Fatal to the producer’s argument, the Third Circuit found that the contract failed to clearly and unambiguously avoid the substantial performance rule. First, the language was in the wrong section of the contract to create an obligation excusing performance. Specifically, it was inserted in the midst of a lengthy covenant section instead of in the contract’s remedies or termination section where material obligations excusing performance are usually found.
Second, the Third Circuit characterized the provision more as a condition precedent that a true convenant. Here, the focus was on the word “if” and the conclusion by the Third Circuit that no New York legal opinion had concluded that the substantial performance rule could be avoided by use of a condition precedent.
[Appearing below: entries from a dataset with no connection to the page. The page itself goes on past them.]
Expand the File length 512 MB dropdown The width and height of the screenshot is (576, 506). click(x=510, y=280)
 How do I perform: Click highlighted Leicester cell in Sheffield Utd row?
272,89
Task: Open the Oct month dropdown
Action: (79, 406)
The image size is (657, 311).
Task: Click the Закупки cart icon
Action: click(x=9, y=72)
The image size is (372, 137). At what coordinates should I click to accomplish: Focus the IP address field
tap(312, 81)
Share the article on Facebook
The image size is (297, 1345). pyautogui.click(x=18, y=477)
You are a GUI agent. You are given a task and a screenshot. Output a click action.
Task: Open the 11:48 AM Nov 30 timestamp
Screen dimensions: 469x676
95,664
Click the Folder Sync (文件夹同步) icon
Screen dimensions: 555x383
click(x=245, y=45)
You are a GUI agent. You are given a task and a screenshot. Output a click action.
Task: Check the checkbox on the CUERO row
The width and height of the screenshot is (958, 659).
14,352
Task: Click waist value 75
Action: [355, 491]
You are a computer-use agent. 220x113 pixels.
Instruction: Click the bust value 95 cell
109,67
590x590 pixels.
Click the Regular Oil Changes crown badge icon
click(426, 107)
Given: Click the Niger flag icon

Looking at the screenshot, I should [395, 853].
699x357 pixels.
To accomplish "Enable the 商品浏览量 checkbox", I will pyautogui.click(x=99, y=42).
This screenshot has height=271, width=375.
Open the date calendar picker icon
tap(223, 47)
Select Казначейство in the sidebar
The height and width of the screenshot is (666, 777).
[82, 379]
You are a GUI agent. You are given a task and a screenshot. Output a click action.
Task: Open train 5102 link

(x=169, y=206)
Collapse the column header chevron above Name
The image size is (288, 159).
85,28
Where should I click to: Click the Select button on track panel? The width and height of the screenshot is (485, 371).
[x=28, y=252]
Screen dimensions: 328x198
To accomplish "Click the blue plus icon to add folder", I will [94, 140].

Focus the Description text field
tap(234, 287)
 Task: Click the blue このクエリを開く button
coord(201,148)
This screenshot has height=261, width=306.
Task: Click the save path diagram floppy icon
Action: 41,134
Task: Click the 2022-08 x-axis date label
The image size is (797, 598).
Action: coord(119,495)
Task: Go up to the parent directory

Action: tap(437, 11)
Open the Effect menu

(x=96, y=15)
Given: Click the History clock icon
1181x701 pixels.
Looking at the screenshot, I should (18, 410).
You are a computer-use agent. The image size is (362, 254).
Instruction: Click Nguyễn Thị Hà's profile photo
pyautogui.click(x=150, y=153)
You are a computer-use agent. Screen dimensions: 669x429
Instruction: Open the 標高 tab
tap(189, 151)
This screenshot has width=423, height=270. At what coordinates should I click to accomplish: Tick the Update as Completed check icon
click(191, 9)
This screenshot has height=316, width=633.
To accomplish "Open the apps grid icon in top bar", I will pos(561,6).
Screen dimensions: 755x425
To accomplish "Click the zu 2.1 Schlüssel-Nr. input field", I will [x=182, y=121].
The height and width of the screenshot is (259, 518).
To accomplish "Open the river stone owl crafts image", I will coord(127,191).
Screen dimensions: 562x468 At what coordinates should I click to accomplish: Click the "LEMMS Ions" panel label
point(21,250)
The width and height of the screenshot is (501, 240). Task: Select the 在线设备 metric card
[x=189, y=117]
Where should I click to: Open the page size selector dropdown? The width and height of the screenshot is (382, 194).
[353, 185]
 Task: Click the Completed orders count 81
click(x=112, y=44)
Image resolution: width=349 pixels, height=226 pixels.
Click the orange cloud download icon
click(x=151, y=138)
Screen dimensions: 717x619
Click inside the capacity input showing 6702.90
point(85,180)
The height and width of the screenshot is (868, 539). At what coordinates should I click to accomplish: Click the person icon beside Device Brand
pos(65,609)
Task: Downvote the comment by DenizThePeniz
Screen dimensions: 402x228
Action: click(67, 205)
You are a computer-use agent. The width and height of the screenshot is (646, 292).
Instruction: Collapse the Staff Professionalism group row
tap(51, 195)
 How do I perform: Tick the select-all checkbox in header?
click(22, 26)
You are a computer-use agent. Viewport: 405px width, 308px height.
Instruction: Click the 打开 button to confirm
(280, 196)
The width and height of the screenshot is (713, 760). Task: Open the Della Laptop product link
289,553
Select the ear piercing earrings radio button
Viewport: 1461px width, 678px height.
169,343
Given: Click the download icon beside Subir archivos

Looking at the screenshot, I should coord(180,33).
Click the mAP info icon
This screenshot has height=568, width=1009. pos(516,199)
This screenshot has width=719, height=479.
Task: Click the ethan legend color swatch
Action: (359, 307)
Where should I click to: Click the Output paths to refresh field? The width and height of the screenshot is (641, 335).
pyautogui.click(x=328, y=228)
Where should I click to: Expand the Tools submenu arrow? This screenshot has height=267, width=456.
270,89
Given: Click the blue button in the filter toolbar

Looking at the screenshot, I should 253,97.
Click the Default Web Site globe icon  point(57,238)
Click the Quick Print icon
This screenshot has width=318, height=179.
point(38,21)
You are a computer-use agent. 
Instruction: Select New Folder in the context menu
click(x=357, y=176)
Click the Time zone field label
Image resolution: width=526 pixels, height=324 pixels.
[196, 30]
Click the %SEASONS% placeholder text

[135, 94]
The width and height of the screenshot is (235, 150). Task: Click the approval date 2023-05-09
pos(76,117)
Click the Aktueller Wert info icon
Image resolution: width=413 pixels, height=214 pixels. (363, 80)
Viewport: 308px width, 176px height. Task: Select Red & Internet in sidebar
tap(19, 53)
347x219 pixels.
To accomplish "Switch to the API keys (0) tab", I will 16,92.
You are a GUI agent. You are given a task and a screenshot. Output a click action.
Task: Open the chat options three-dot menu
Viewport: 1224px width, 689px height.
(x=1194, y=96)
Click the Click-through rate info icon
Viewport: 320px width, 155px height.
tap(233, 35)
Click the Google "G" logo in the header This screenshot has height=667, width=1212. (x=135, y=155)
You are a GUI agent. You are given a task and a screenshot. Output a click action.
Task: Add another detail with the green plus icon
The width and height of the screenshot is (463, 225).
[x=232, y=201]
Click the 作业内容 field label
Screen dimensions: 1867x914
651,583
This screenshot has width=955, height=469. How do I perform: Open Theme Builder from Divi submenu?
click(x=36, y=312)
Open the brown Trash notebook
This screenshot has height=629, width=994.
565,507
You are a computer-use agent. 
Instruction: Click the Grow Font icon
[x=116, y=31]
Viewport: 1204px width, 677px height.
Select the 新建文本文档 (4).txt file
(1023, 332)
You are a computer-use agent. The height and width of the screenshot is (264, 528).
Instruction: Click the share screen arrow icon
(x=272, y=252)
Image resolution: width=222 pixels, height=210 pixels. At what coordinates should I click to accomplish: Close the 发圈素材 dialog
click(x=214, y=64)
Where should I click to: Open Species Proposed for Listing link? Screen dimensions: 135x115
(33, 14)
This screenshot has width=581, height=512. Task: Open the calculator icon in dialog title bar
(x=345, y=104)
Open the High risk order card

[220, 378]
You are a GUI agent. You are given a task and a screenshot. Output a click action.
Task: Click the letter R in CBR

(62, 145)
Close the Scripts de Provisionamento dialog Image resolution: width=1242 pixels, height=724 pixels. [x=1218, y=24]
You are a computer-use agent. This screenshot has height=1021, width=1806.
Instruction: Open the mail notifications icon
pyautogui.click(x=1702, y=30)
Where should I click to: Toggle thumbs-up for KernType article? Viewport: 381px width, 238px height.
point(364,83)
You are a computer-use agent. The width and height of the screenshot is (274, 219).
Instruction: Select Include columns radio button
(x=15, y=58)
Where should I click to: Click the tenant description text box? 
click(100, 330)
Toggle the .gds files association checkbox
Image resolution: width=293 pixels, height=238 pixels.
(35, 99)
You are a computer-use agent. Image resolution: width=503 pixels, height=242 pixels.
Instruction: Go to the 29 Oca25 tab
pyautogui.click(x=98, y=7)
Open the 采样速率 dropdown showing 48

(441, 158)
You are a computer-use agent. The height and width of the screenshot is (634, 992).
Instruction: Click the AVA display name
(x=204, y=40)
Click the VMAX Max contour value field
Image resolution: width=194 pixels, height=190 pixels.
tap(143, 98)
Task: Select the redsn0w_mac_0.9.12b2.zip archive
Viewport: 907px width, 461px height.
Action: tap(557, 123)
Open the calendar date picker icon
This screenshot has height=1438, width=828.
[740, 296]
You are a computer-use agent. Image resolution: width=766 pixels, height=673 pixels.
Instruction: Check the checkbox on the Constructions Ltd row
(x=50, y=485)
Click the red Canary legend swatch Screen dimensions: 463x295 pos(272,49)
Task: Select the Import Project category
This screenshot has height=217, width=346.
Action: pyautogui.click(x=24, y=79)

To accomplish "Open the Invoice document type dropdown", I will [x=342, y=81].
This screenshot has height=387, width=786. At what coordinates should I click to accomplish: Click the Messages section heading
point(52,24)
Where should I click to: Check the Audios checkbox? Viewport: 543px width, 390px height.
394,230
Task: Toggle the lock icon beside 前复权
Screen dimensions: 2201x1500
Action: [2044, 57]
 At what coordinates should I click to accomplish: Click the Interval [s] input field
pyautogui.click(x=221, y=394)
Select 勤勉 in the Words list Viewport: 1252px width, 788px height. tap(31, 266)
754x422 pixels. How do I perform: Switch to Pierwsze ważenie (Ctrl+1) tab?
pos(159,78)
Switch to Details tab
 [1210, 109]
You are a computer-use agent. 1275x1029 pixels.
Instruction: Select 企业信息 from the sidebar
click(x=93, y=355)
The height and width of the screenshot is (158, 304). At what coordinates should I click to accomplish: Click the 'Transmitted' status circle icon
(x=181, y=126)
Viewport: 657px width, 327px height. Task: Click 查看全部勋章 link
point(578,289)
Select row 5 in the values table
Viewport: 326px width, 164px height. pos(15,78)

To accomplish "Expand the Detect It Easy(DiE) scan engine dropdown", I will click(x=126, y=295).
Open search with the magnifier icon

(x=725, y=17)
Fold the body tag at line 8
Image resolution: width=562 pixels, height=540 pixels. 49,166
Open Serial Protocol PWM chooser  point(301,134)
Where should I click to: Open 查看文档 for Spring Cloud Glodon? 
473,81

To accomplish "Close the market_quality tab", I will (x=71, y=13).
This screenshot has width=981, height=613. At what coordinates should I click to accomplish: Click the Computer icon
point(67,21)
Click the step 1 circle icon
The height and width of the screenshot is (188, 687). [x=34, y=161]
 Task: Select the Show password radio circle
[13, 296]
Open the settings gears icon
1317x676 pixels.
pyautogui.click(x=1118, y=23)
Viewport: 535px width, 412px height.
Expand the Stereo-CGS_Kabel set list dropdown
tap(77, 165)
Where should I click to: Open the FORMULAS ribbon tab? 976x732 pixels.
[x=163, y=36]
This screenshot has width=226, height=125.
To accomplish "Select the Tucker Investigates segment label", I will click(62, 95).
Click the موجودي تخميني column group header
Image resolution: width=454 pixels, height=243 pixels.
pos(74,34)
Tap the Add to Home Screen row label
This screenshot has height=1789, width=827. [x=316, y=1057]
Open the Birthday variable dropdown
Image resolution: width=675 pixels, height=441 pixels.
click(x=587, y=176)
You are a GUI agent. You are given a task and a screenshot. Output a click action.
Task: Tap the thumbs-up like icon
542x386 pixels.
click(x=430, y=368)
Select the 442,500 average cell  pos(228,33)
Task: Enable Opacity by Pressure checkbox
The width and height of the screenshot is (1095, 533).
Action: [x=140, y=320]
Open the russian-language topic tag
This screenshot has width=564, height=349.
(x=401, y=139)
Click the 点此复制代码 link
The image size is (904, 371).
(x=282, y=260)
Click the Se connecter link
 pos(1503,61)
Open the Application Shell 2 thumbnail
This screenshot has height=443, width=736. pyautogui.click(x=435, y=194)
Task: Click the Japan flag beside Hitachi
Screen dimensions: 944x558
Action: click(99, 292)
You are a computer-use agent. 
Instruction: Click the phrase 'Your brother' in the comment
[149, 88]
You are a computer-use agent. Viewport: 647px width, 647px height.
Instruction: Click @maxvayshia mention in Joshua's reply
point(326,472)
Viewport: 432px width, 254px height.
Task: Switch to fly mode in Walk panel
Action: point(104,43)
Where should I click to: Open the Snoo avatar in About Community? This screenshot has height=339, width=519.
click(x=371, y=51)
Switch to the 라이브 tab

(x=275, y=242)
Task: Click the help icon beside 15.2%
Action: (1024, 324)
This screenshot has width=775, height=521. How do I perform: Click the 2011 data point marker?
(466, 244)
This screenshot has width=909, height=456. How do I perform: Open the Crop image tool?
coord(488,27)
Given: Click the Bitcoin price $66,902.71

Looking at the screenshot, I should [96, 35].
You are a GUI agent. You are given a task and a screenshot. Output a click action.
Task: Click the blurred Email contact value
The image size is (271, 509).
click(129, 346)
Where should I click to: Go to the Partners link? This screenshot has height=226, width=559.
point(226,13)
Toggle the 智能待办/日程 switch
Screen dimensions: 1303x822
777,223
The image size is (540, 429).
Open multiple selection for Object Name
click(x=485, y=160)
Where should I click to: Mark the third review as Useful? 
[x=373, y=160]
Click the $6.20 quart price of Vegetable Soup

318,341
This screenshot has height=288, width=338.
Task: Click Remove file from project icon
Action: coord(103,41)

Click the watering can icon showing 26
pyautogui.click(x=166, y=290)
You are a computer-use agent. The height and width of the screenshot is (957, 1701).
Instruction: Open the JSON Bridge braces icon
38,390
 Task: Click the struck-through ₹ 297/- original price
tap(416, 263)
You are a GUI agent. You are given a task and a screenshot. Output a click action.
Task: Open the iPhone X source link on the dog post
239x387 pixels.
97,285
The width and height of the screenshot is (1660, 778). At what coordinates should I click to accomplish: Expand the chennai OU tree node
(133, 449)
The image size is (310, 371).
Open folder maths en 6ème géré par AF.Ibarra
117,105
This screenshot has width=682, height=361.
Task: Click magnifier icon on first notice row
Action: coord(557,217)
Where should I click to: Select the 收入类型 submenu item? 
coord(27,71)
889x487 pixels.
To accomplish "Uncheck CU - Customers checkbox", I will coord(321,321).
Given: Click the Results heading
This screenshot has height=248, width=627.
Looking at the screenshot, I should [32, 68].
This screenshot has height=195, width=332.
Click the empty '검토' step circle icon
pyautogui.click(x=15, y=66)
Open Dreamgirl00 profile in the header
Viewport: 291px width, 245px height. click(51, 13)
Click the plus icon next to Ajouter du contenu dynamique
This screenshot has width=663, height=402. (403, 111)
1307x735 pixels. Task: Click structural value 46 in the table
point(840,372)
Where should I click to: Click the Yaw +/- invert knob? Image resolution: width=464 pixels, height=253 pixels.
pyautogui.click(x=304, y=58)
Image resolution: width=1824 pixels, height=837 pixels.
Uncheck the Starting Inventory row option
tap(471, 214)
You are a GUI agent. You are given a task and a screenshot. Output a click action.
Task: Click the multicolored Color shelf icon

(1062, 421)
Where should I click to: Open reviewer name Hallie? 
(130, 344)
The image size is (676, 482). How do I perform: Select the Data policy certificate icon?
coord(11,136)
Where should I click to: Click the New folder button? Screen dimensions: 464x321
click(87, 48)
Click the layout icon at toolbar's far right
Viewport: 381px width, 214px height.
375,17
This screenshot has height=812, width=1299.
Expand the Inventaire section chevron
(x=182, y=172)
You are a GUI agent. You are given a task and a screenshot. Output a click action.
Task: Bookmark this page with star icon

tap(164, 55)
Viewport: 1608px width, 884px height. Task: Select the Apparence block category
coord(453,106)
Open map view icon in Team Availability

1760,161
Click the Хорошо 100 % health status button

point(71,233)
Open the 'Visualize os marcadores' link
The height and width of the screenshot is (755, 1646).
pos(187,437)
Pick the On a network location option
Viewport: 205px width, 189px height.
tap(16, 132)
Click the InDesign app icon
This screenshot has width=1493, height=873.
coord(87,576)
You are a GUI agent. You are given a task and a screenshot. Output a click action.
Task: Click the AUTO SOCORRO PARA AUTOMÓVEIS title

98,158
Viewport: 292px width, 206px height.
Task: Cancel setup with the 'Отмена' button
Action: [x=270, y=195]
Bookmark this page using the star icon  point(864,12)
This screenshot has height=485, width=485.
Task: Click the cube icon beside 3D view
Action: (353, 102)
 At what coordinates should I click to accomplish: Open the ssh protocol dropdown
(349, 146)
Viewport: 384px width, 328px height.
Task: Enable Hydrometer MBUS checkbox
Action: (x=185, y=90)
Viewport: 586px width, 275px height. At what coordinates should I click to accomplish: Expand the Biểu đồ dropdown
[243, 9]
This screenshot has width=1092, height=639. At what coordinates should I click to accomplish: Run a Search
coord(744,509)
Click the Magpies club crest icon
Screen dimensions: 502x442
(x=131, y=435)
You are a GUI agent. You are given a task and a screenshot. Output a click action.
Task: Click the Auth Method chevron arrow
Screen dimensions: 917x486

Third, the contract involved making a film and thereafter the producer’s ongoing obligations to not interfere with TWC’s rights in the film. Some of these obligations were described as potentially never ending.[4] The Third Circuit described this type of argument as “highly unusual” since in effect the contract would remain executory forever “no matter how much [the producer] had performed.”
Takeaway
Bankruptcy attorneys frequently have to determine if a contract is executory. Weinstein Company Holdings is a reminder that the analysis starts with the governing state law. This law will help define whether the contract is an asset, liability or both. Counsel must understand the contract’s terms, as well as how the relevant state law defines the parties’ rights and obligations throughout the life of the contract.
It is doubtful that the drafters of the contract in Weinstein Company Holdings intended that the producer’s obligations remain material no matter the extent of the producer’s performance. However, the producer was able to credibly argue this based on the language of the contract. The fact that producer lost highlights that bankruptcy courts will consider not only the terms themselves, but also the contract’s structure and organization. Both will be read as interpreted by the relevant state law.
[1] Based on the so-called “Countryman test”, the Third Circuit noted “the test for an executory contract is whether, under the relevant state law governing the contract, each side has at least one material unperformed obligation as of the bankruptcy petition date.”
[2] Assumed contracts remain in full force and effect, whereas rejected contracts effectuated an intentional breach discontinuing the debtor’s future performance obligations.
[3] In re Weinstein Company Holding LLC, Nos. 20-1750 and 20-1751 (3d Cir. May 21, 2021).
[4] Among other things, the producer agreed not to seek injunctive relief about “the exploitation” of the movie and to indemnify the debtor for certain events which might arise long after delivery of the film.